Posteriormente vinieron las marchas de noviembre de 1994 para protestar por el fraude electoral de Roberto Madrazo. Aprovechó la coyuntura del cambio de gobierno. El plantón se quedó en el Distrito Federal. El IFE acababa de estrenarse, pero aún presidido por el secretario de Gobernación. Zedillo negoció con Porfirio Muñoz Ledo, entonces presidente nacional del PRD, y acordaron la renuncia de Madrazo a la gubernatura. Mas una indiscreción de Muñoz Ledo alertó a Madrazo, que presionado en Los Pinos, había aceptado renunciar. Pero camino a Tabasco habló con Hank González logrando su apoyo y al llegar a Villahermosa, Madrazo no sólo no renunció sino que levantó el plantón a macanazos. López Obrador fracasó.
En 1996 encabezó la lucha de campesinos en contra de Petróleos Mexicanos cerrando pozos petroleros. Lucha que costó a la nación muchos millones de pesos. López Obrador la declaró «lucha pacífica» pero rápidamente los campesinos chocaron con la policía. Finalmente, el gobierno estatal decidió desalojar los pozos con policías y en el enfrentamiento López Obrador recibió un toletazo en la cabeza que le hizo sangrar y manchar la camisa. Con gran sentido de la oportunidad, buscó la foto y lució la herida en una portada de Proceso. Fracasado el movimiento, negoció el fin del conflicto a cambio de la cancelación de las órdenes de aprehensión.
Por fin, en el 2000 se decidió la lucha pacífica. Aceptó la candidatura a jefe de Gobierno del Distrito Federal, pero fiel a su naturaleza, consiguió el registro en las calles y no en el proceso legal porque carecía de residencia en el Distrito Federal. La denuncia fue hecha por los perredistas Pablo Gómez y Demetrio Sodi.
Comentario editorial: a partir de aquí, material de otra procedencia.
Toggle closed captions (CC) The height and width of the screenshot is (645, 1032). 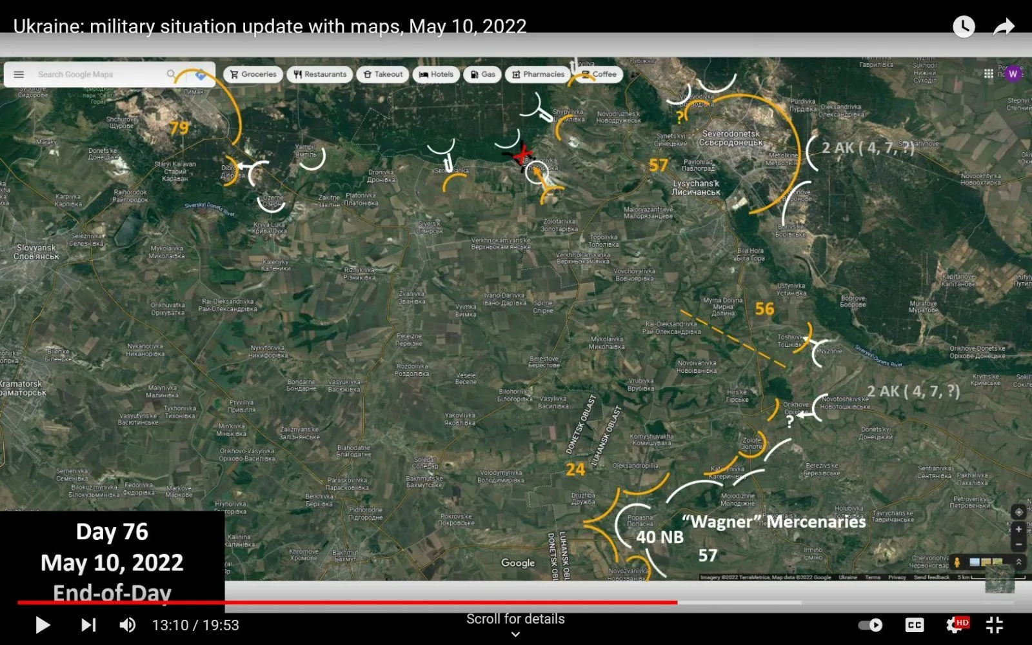(914, 625)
Una marcha callejera intimidó al gobierno de Zedillo y autorizó su registro. El negociador de López Obrador con Zedillo fue el inolvidable René Bejarano.
A lo largo de cinco años usó liberalmente los recursos del gobierno del Distrito Federal para su campaña por la Presidencia, logrando en ese tiempo encuestas de aceptación con el 50 por ciento de promedio. En 2004 ocurrió el muy torpe intento de desafuero por haber violado un amparo. No hubo problema, a la primera manifestación Fox, como era de esperar, se intimidó. De nueva cuenta torció la ley.
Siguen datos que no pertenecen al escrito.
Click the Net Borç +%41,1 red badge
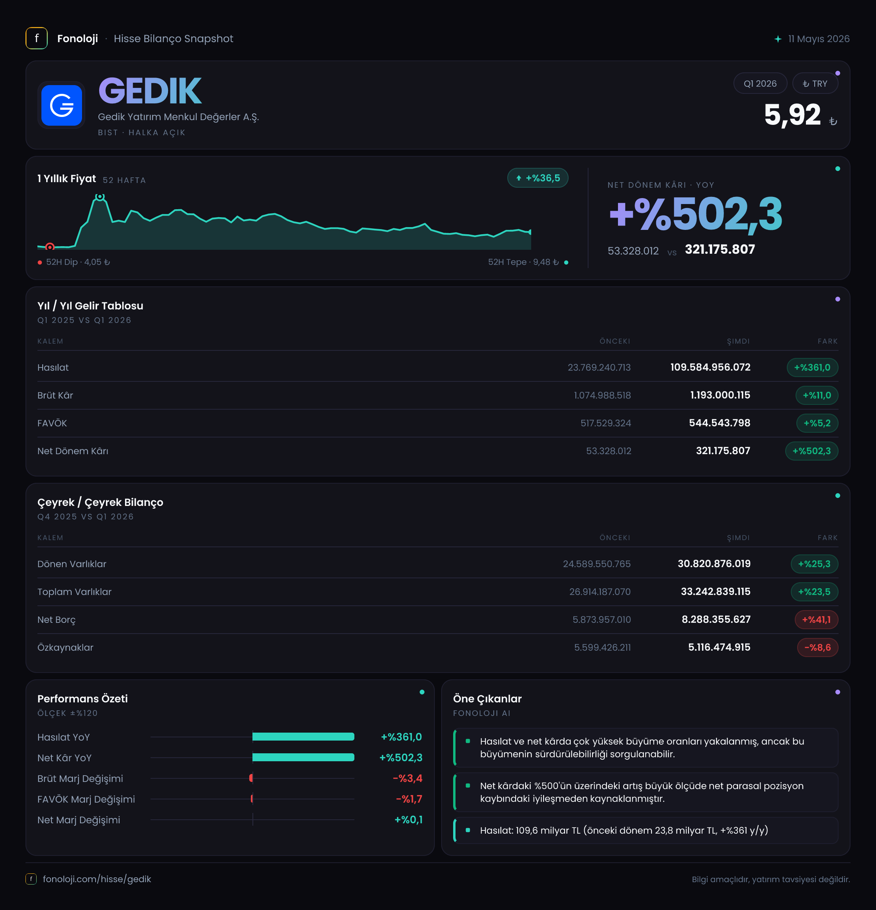This screenshot has width=876, height=910. 816,619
Ahora tiene de rehén a la Ciudad de México y el Sr. López, llevado por un delirio ya sin frenos y con el apoyo de un grupo de aguerridos fanáticos, incapaces de entender otra opinión que no sea la externada por su Mesías, han desquiciado la vida en el centro de la ciudad, con la absoluta complacencia de los títeres que ofician supuestamente como «autoridades» del Distrito Federal.
Todo a partir de una idea delirante: Yo gané. Todo por no haberse atajado a tiempo a un individuo señalado insistentemente y desde hace tiempo como portador de un severo trastorno psicológico y que ahora, en su locura, ha decidido arrastrar a millones de desamparados ideológicos sin que eso le importe un comino. Definitivamente, aunque les incomode a sus fanáticos, el símil con Adolfo Hitler en sus últimos días en el búnker de Berlín es correcto.